Activity: The result should be an exact copy of only the lines from the one with "Where should I click to: Open" through the last line of the data below, with pictures omitted.

Records:
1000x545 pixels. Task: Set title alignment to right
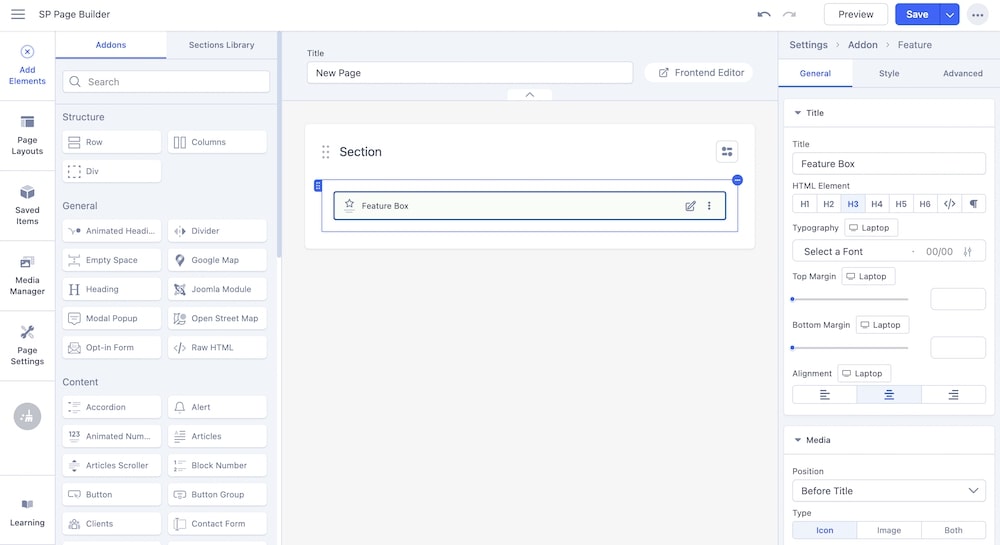point(953,395)
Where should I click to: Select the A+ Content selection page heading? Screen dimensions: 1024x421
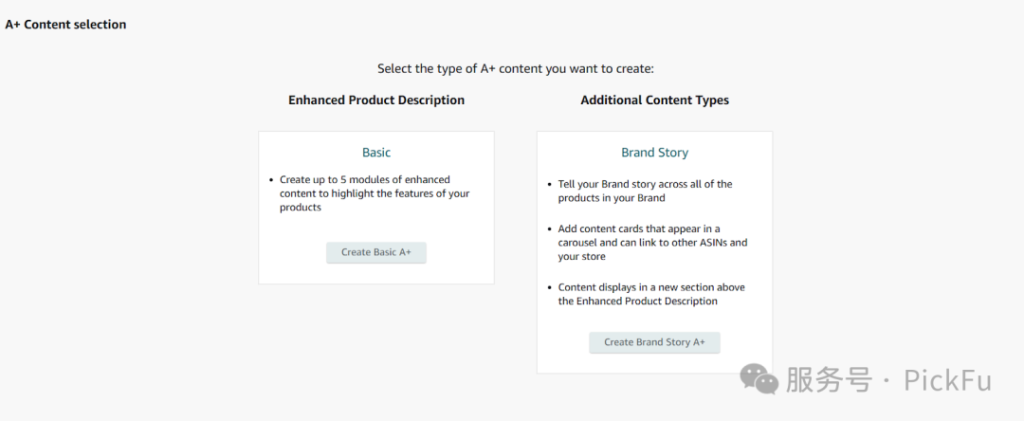(66, 24)
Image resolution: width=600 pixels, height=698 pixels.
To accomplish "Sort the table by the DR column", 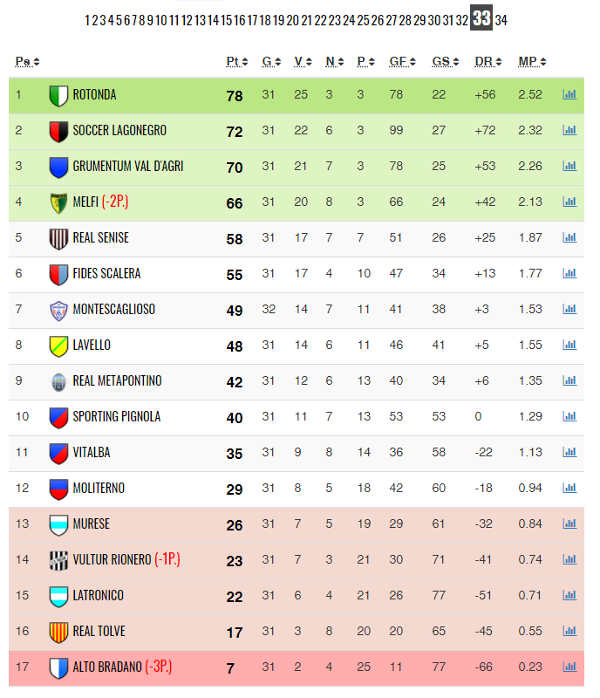I will pos(488,61).
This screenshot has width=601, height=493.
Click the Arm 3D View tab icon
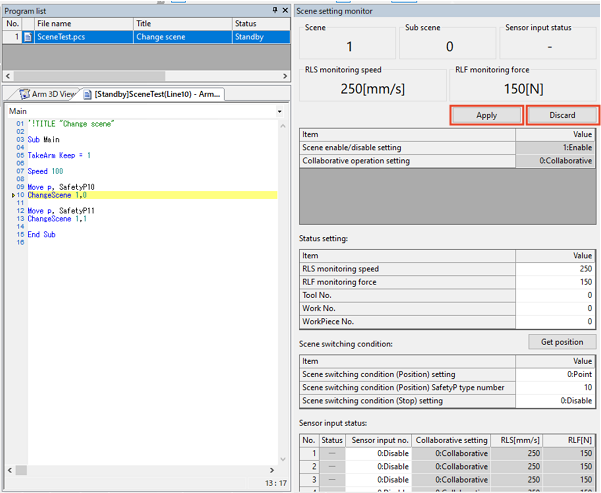pos(25,94)
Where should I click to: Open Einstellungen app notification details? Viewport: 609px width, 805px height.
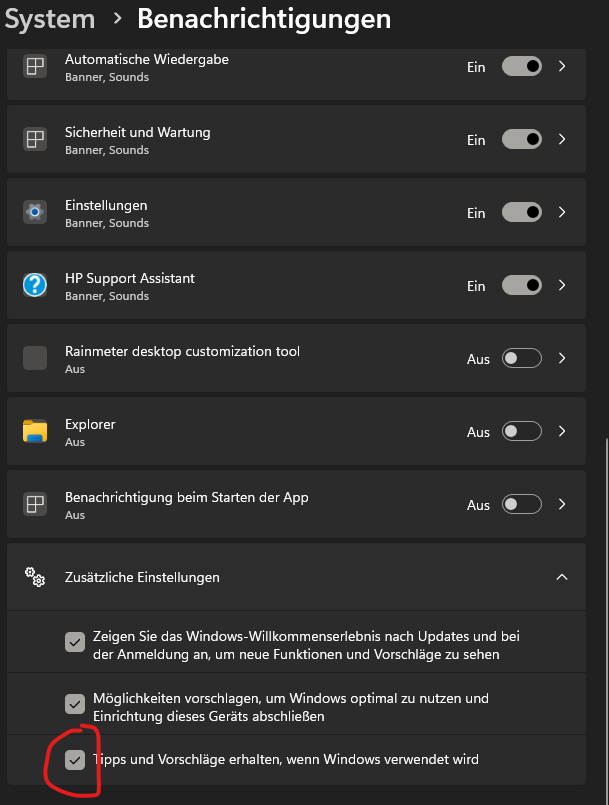tap(561, 213)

Response:
Where should I click to: Open Einstellungen app notification details? Viewport: 609px width, 805px height.
tap(561, 213)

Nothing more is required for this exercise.